If you want to look into Fivemega's E2e bipin socket, you can view/buy it here:

https://www.candlepowerforums.com/threads/168327

Personally I think if you want to stay incan, better options arise when you increase in size to at least an E2e. If you stay with the E1e size, I find it better to go LED.

*EDIT:* Corrected error where I mentioned HO-E1R. Everything I talk about in my post is related to the EO-E1R.


----------



## Outdoors Fanatic (Jul 24, 2007)

They are both very white (HO-E1R and EO-E1R) but I prefer to use the HO instead of the EO. Flatter discharge curve and better runtime. Great bulb for hiking.


----------



## JNewell (Jul 24, 2007)

I appreciate the comments on the bulbs for the rechargeables but would be interested in any more information specifically on the HO-E1A bulb for Li primaries. Thanks!


----------



## Outdoors Fanatic (Jul 24, 2007)

JNewell said:


> I appreciate the comments on the bulbs for the rechargeables but would be interested in any more information specifically on the HO-E1A bulb for Li primaries. Thanks!

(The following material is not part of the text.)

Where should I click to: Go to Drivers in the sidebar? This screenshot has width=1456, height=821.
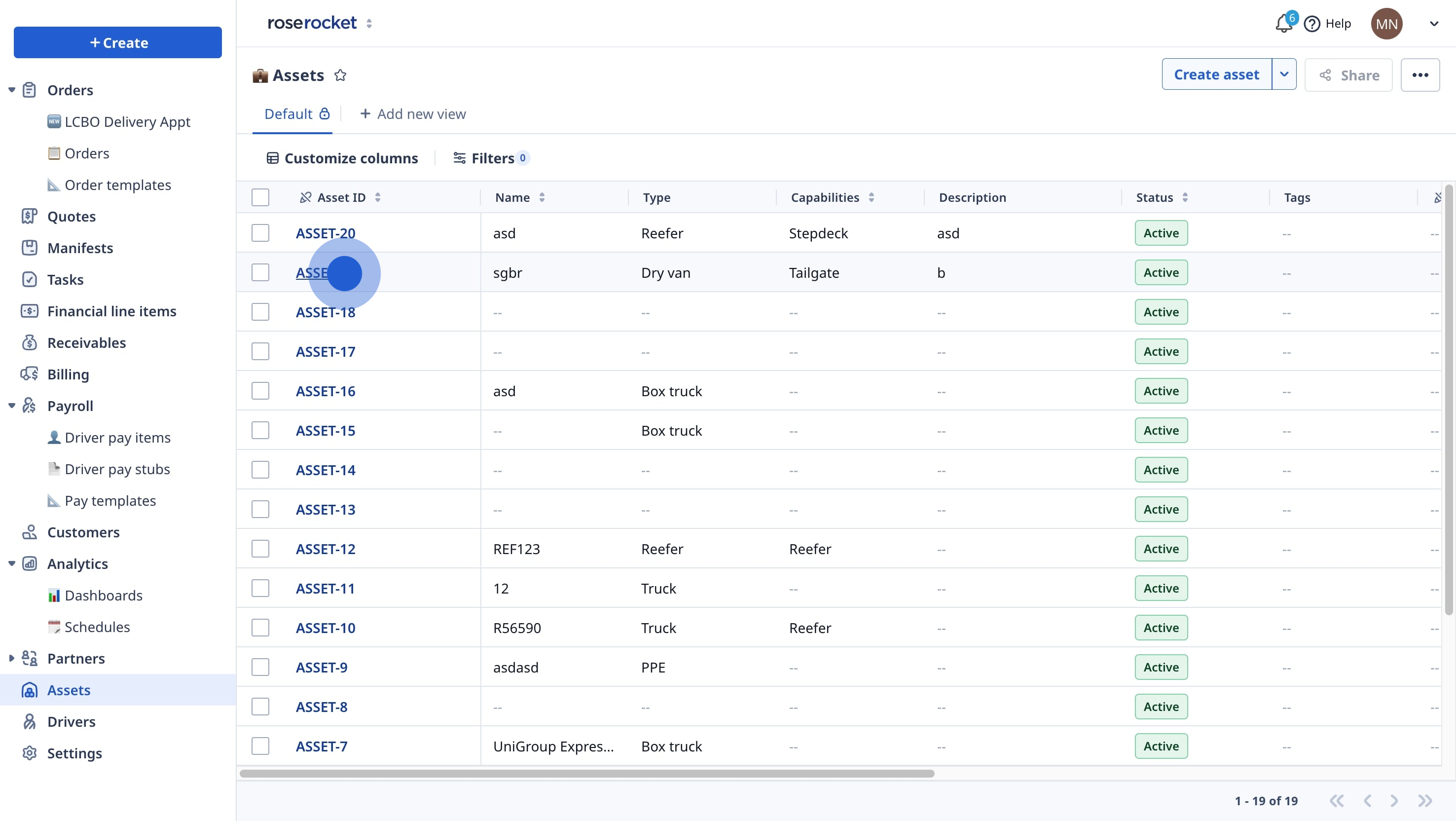tap(71, 721)
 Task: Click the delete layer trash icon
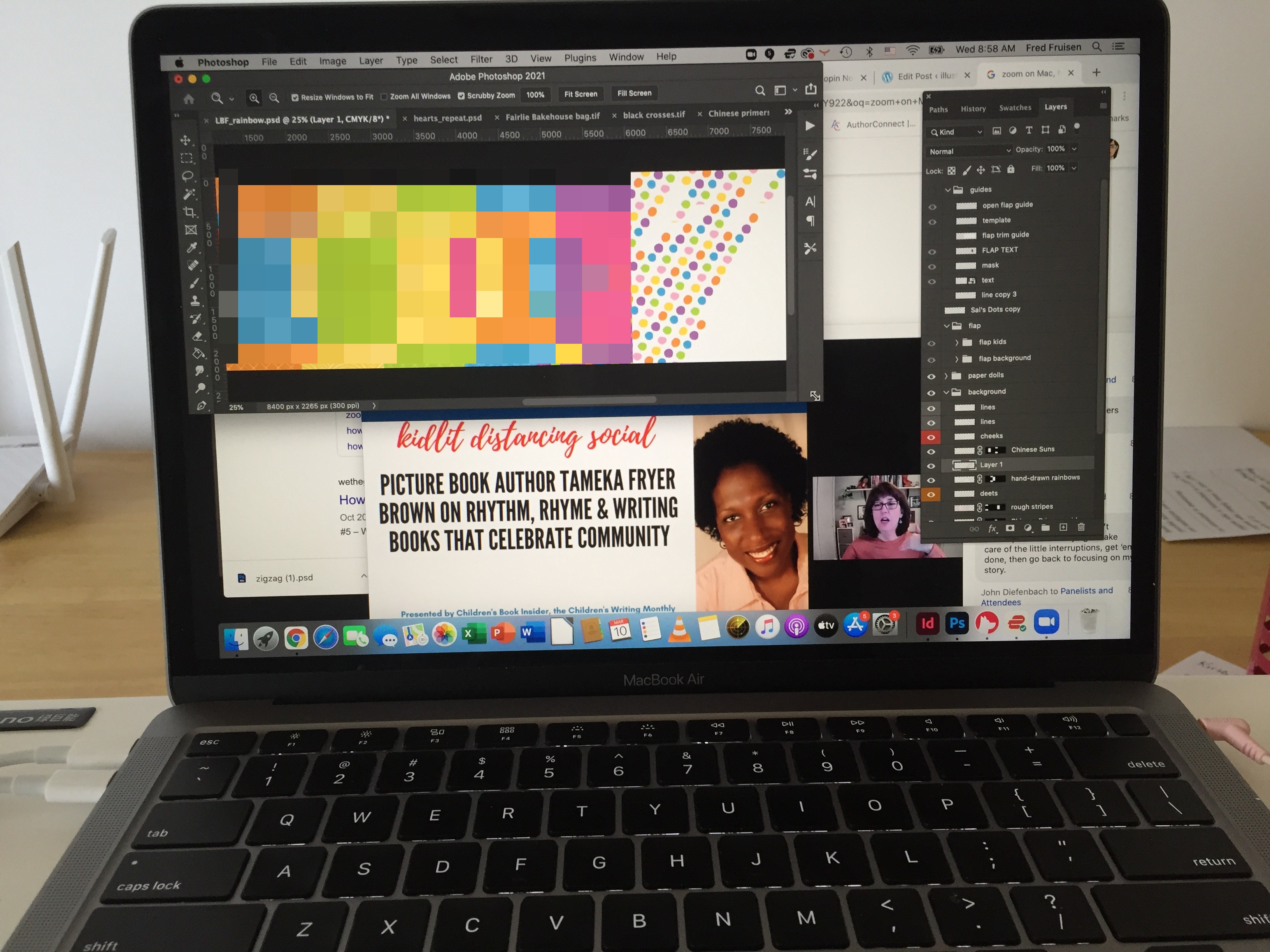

If you have an E1E, it's a damn foolish thing not to buy the HO-E1A. It's a GREAT improvement over the stock lamp, no contest.


----------



## JNewell (Jul 24, 2007)

Excellent advice  Brighter? Whiter? Smoother beam? More/less throw? I just ordered one from LH and would be interested to hear what to expect.



Outdoors Fanatic said:


> If you have an E1E, it's a damn foolish thing not to buy the HO-E1A. It's a GREAT improvement over the stock lamp, no contest.


----------



## quokked (Jul 28, 2007)

The beam is a decent amount brighter and whiter 
I've got the LF HO-E1a and the EO-E1a and i prefer the HO -E1a , I just can't get the dang EO series to start in my E1L-WY 

IT's a great little beam, and it runs really well on 3.7V Li-on's


----------



## Outdoors Fanatic (Jul 28, 2007)

quokked said:


> The beam is a decent amount brighter and whiter
> I've got the LF HO-E1a and the EO-E1a and i prefer the HO -E1a , I just can't get the dang EO series to start in my E1L-WY
> 
> IT's a great little beam, and it runs really well on 3.7V Li-on's


You need AW batteries for the EO-E1R, other brands won't fire it.


----------



## cue003 (Jul 29, 2007)

So will this combo E1E and HO-E1a run on regular SF 123s? What is the runtime expected?

Thanks

Curtis


----------



## Outdoors Fanatic (Jul 29, 2007)

cue003 said:


> So will this combo E1E and HO-E1a run on regular SF 123s? What is the runtime expected?
> 
> Thanks
> 
> Curtis


One full hour of good light.


----------



## labrat (Jul 29, 2007)

Outdoors Fanatic said:


> You need AW batteries for the EO-E1R, other brands won't fire it.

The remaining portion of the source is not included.